Is there an algorithm for writing an integer as a difference of squares?

Question

For example, if we have $36$, is there an algorithm to determine that it may equal $10^2-8^2$? What if we blow up the number to something like $492709612098$? Can it be written as the difference of two squares?

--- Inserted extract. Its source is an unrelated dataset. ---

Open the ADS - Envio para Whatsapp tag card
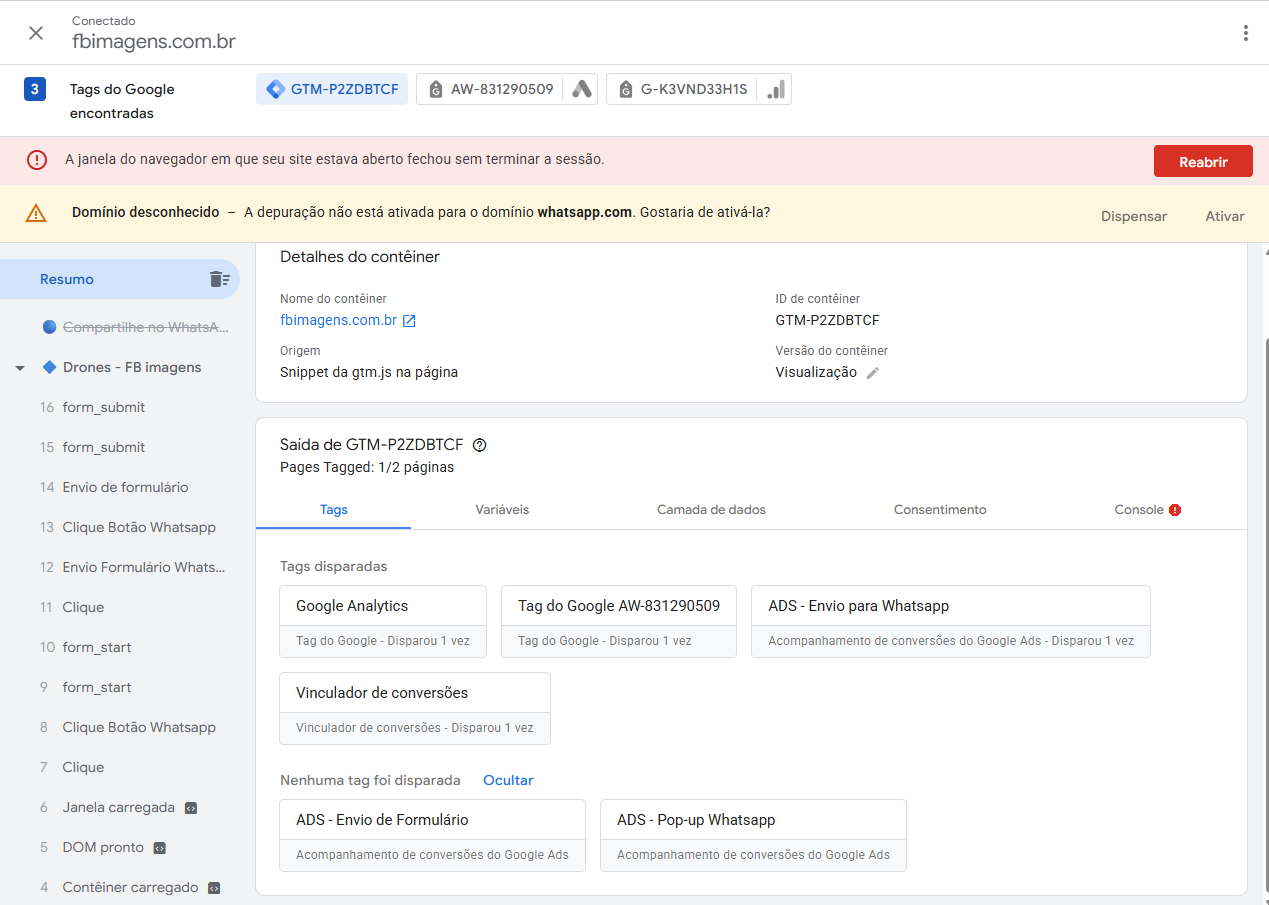 pos(950,620)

If so, how do we know?

Also, does it matter if the number in question has more or fewer factors?

EDIT: I WANT TO KNOW THE ALGORITHM, AND NOT WHETHER A NUMBER MAY BE WRITTEN AS SUCH. BASICALLY I WANT TO KNOW IF THERE IS AN ALGORITHM WHERE YOU CAN INPUT NUMBER $N$ AND GET THE ADDEND SQUARE NUMBER $X$.

Answer 1

Let N=ab then consider $a=c+d$ and $b=c-d$. Then $c=\frac{a+b}{2}$ and $d=\frac{a-b}{2}$ now $N=c^2-d^2$. So the only numbers that can't be written as the difference of two squares are of the form $2K$ where K is an odd number. So your number $492709612098$ can't be written as a difference of two squares because $492709612098=2*246354806049$

Here is the algorithm in pseudocode

1) Write the number in the form $n=a*b$ where either $a$ and $b$ are both even or $a$ and $b$ are both odd

2) set $c=\frac{a+b}{2}$ and $d=\frac{a-b}{2}$

3) Now $N=c^2-d^2$

Answer 2

This might answer partially your needs. One option is using Pythagorean triples $(a,b,c)$ of the form $a^2+b^2=c^2$, there is a known formula to obtain those kind of triples. Here is the link to the explanation at the Wikipedia.

If you can generate a triple $(a,b,c)$, then you can obtain $a^2 = c^2-b^2$ or $b^2 = c^2-a^2$.

Indeed if you obtain one primitive Pithagorean triple $(a,b,c)$ such as $a^2+b^2=c^2$ then you got a whole family of Pythagorean triples $ \forall k\gt 1\,\ (ka,kb,kc)\ /$ $(ka)^2 + (kb)^2 = (kc)^2$.